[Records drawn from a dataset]
%%
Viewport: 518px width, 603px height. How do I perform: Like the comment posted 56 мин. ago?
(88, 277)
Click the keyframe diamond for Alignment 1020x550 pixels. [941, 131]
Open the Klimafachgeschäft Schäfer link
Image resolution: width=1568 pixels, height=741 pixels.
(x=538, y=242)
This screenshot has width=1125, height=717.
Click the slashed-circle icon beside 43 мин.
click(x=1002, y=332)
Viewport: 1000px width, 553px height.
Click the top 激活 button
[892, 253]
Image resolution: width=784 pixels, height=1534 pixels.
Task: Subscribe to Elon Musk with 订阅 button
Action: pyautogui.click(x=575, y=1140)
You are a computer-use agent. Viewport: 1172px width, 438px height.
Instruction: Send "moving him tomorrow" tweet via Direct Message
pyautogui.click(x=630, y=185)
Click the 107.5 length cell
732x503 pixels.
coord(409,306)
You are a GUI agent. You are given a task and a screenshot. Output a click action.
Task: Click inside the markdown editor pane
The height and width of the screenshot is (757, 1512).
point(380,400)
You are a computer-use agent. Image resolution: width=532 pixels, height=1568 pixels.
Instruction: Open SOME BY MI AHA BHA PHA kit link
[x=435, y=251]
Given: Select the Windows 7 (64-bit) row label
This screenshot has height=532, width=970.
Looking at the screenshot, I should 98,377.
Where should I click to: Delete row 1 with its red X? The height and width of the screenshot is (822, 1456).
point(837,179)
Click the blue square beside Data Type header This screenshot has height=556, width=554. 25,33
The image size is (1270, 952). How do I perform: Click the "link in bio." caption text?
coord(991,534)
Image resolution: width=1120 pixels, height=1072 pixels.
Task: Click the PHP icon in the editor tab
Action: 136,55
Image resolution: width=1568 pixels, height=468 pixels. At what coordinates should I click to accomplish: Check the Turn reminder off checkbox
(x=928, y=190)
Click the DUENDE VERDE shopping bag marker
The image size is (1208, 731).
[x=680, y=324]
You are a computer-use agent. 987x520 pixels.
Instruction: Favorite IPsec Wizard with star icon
%%
§ Work to complete
For every line in the data above that has the string "agent", return that line.

§ Expected output
You are a computer-use agent. Viewport: 1172px width, 438px height.
You are a GUI agent. You are given a task and a screenshot. Output a click action.
You are a computer-use agent. Image resolution: width=532 pixels, height=1568 pixels.
You are a computer-use agent. 987x520 pixels.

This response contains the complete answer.